Services have been the poor relation to goods throughout Brexit. But as we come up to a year since the UK left the EU, we can see that the UK’s services sector is suffering from the barriers imposed in the Trade and Cooperation Agreement agreed with the EU at the end of 2020.
This matters for the UK economy as it recovers from Covid-19. Before Brexit, the UK ran a trade surplus with the EU in services, and the EU was typically the destination for around 40% of UK services exports.
For our new report, The Impact of Brexit on UK Services, we researched the impediments to trade that have arisen for UK services over the past year. These include a loss of single market access for financial services and more difficult and costly travel to the EU – changes that have particularly hit performing artists to date.
These new impediments are reflected in recent figures from the ONS. UK services exports were down around 14% in the second quarter of 2021 compared to the same quarter in 2019, reflecting the impact of Covid-19 on global services trade. But the equivalent figure for services exports from the UK to the EU over the same period is close to 30%.
When the Brexit trade deal was agreed, some business organisations hoped that it would pave the way for further agreements to remove or reduce some of these new barriers – but in our research we found little sign of this happening.
For example, the agreement provides for dialogue on financial services and the mutual recognition of professional qualifications, but so far, nothing has materialised on this front. In the case of financial services, the UK currently has less access to the EU market than the US or Singapore, and this is beginning to filter through to trade figures. Over the past two years, exports of financial services to non-EU countries increased by around, 5% but decreased to EU countries over the same period by 30%.

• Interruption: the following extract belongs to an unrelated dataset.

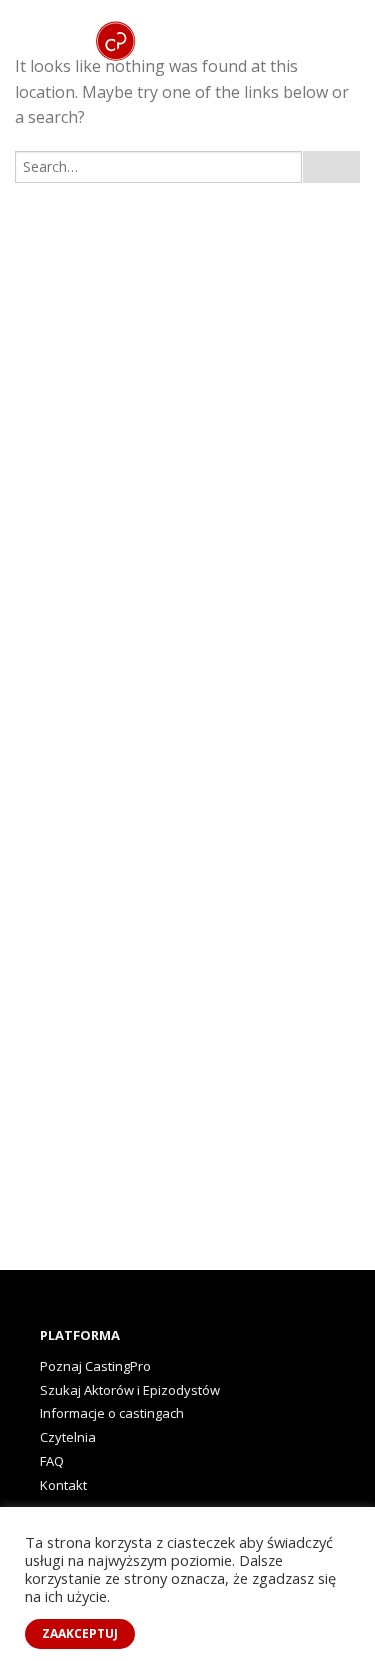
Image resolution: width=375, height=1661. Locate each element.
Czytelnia (68, 1437)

For UK financial services, much rests on the series of changes introduced by the Chancellor that seek to make the UK an attractive destination for global capital – by building strengths in in green finance, and in fintech – and on his hope to conclude a new cooperation agreement with Switzerland. This means the UK is moving away from EU rules, making any enhanced form of market access to the EU less likely in the future.
At the same time the services sector has also been hit by the need to adapt to the new post-Brexit migration regime. EU workers make up more than one in eight of the workforce in haulage and hospitality, and these sectors have struggled to fill vacancies as the economy has reopened following Covid-19 restrictions. For example, whilst job adverts in the hospitality sector have increased by around 30% in the two years to July 2021, applications fell by around 35% over the same time period.

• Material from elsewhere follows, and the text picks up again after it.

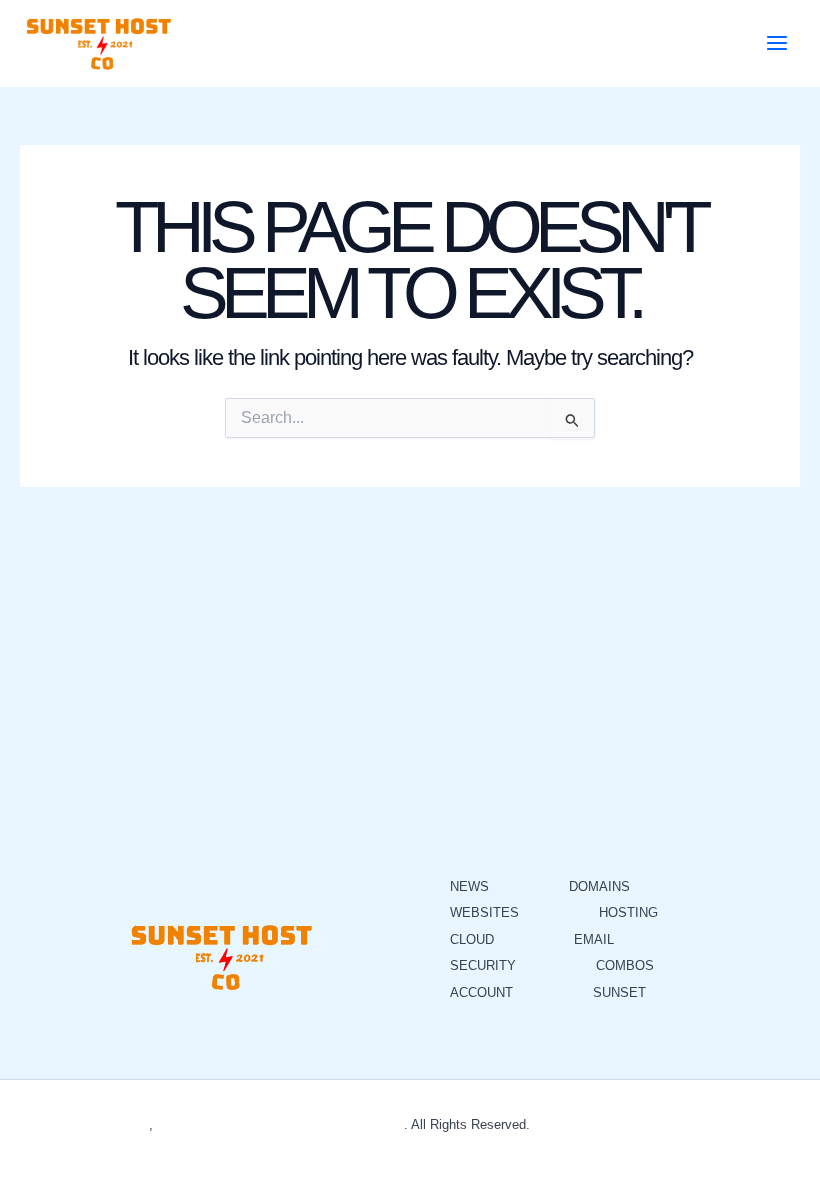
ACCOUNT (481, 992)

And beyond the EU, the UK’s new trade deals have thus far failed to yield significant breakthroughs in liberalising trade in services. This is not a surprise – trade deals rarely do much for services – but it had been one of the UK’s major objectives in pursuing an independent trade policy.
The UK services sector suffered due to the uncertainty around what would be agreed in the Brexit trade deal in 2020. Our research shows that in several areas, this has continued in 2021. The government now needs to give businesses as much certainty as possible about the future direction of the UK services sector. This will require cooperation with the EU alongside clarity on the UK’s domestic approach to post-Brexit regulation and a clear strategy for new international trade deals in services. Without this, there is a risk that prolonged uncertainty reduces confidence, in turn limiting investment and productivity improvement that would damage the UK’s status as a global leader in services.
By Sarah Hall, senior fellow at UK in a Changing Europe and Professor of Economic Geography at the University of Nottingham.